Work request
After locating the line with "You are a computer-use agent. This", repeat it and every following line to the end of the listing, exactly. Omit the pictures.

Start of Supplied data

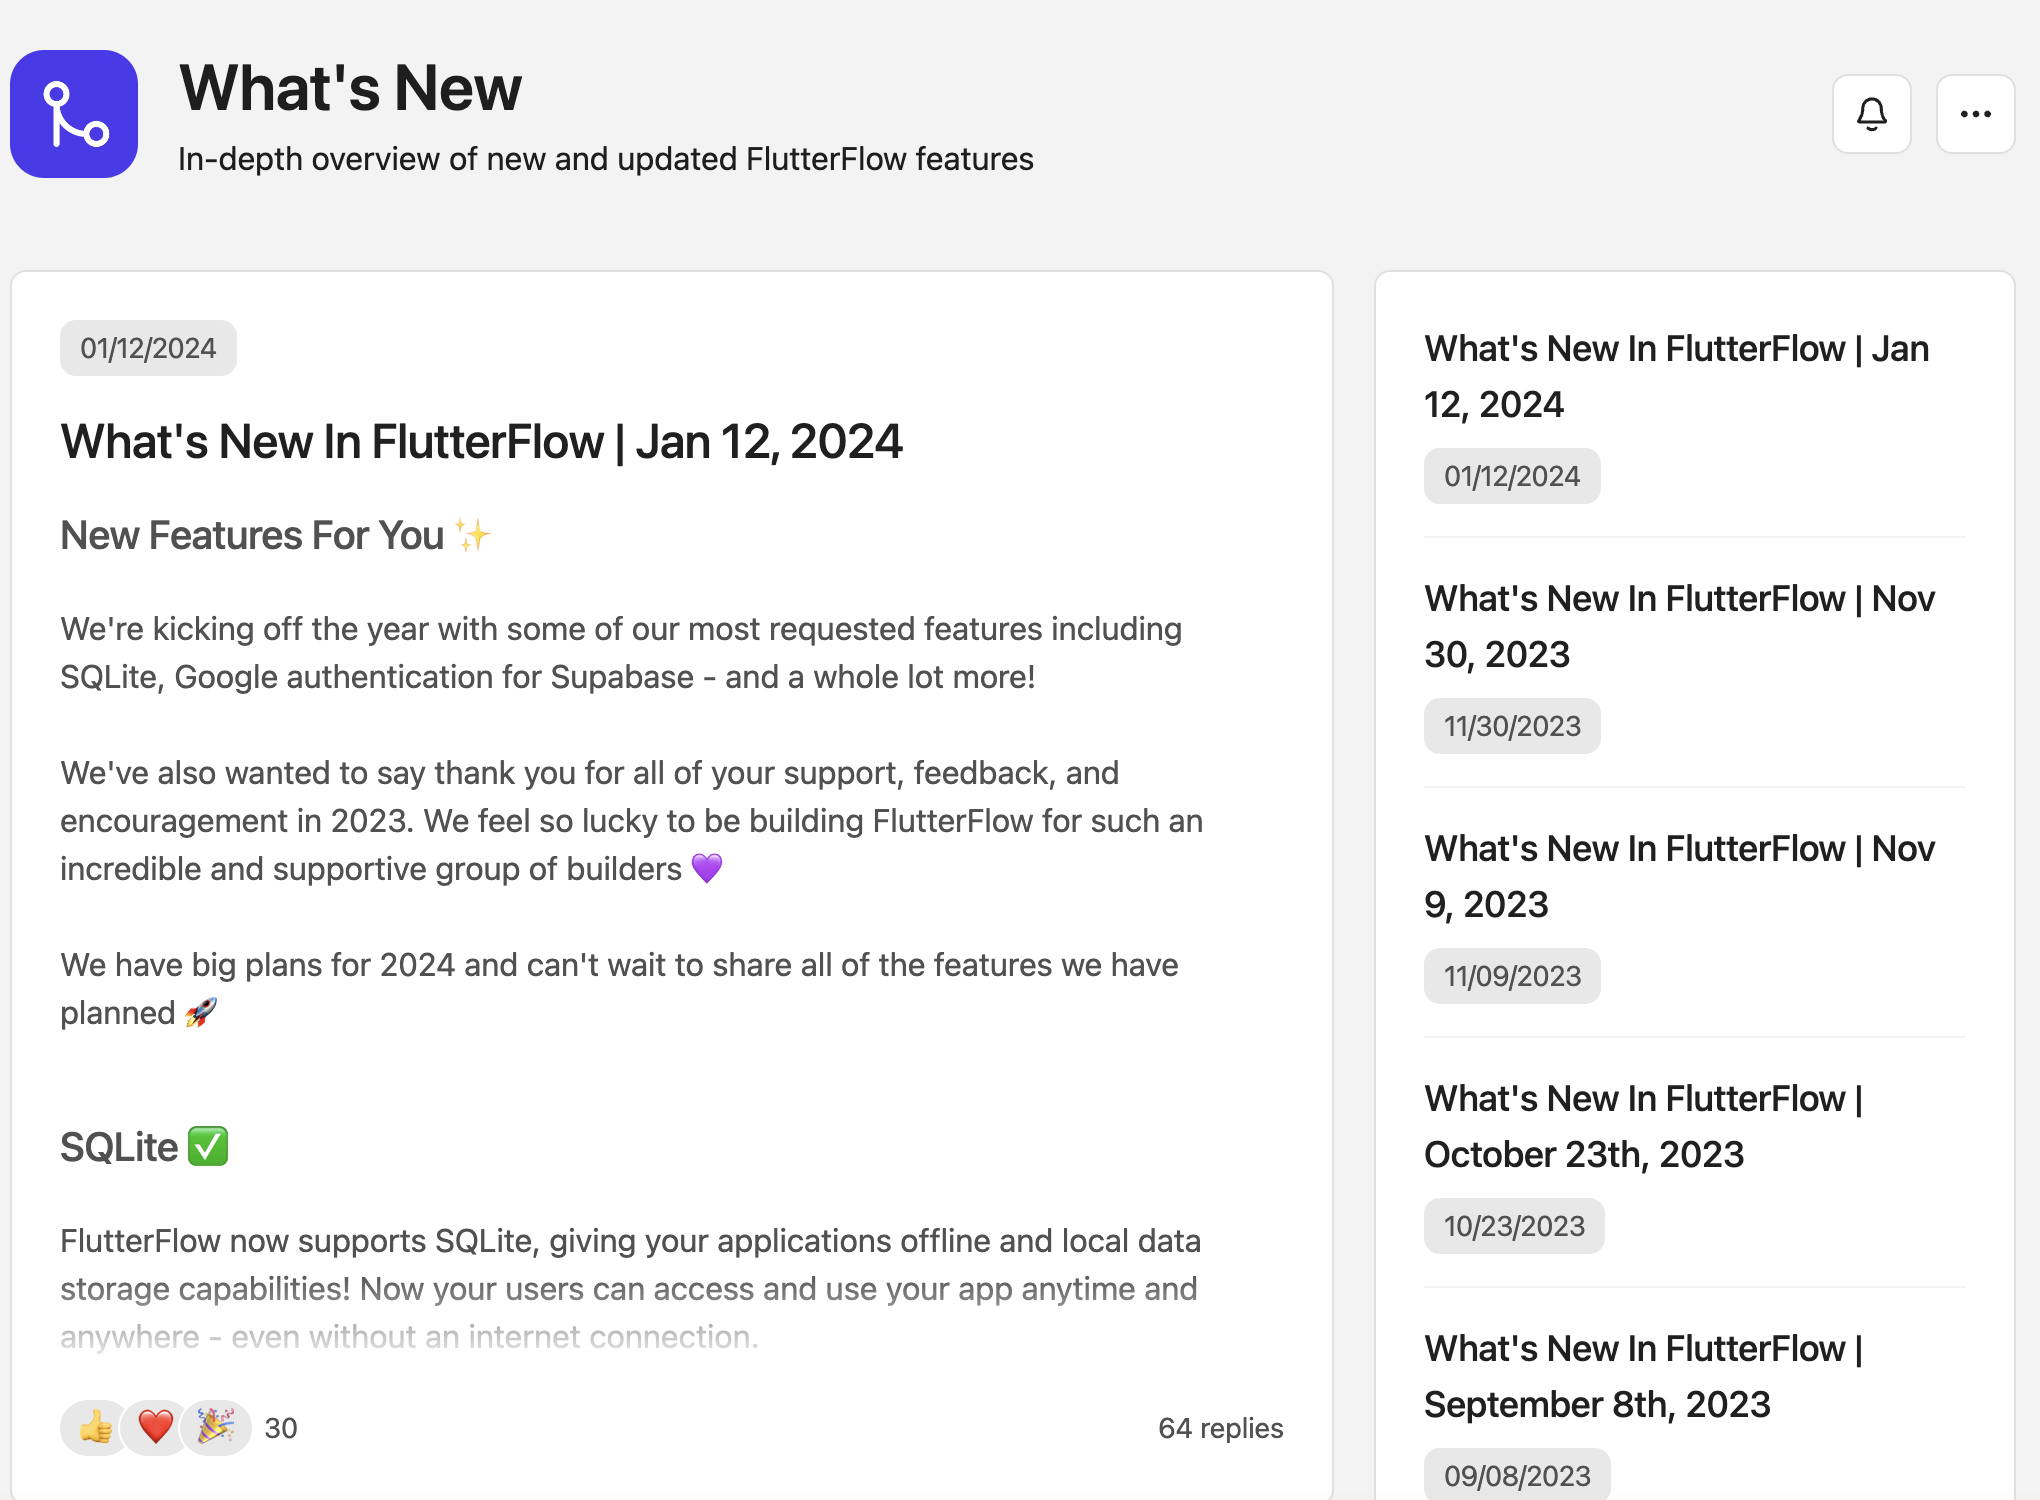Viewport: 2040px width, 1500px height.
Task: Click the reaction count 30
Action: (x=281, y=1428)
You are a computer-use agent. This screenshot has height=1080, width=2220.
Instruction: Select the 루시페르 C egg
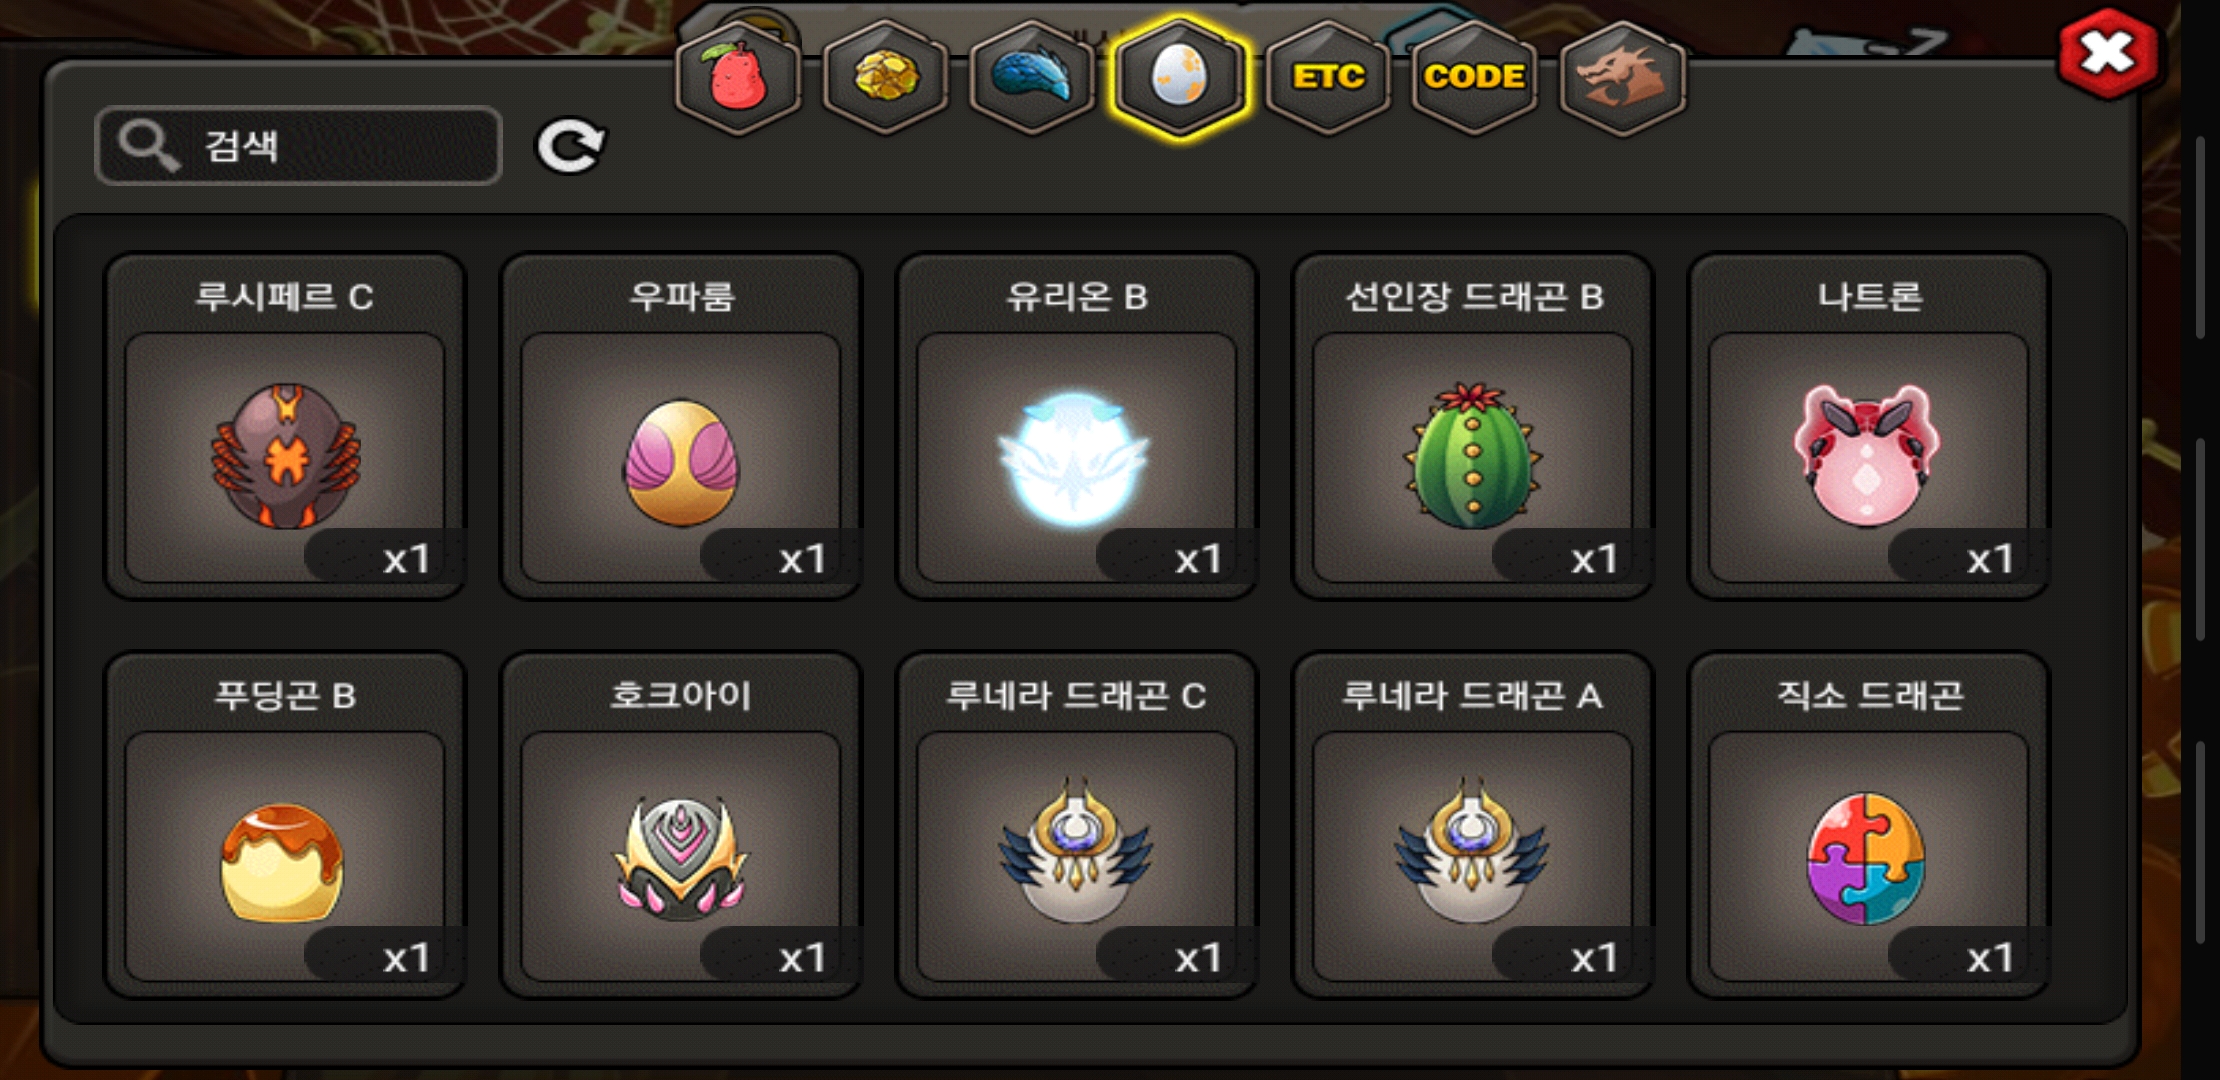click(285, 426)
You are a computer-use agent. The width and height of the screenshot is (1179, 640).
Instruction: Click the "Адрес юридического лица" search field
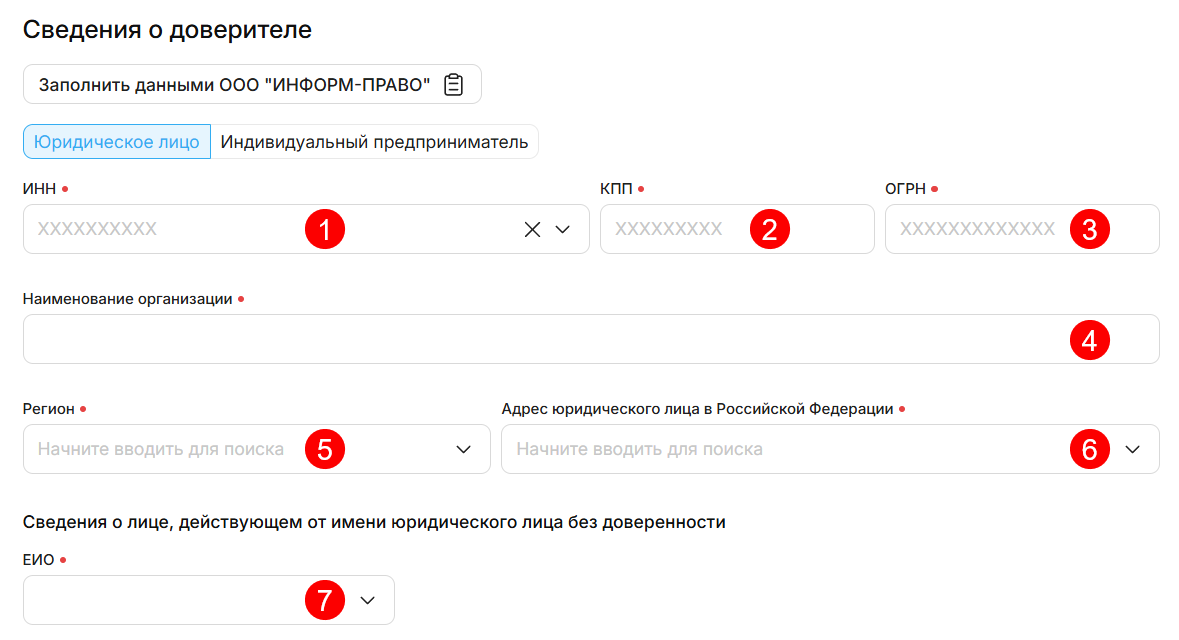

End of Supplied data

Final answer
You are a computer-use agent. This screenshot has height=1080, width=2220.
Instruction: Select the 루시페르 C egg
click(285, 426)
You are a computer-use agent. The width and height of the screenshot is (1179, 640).
Instruction: Click the "Адрес юридического лица" search field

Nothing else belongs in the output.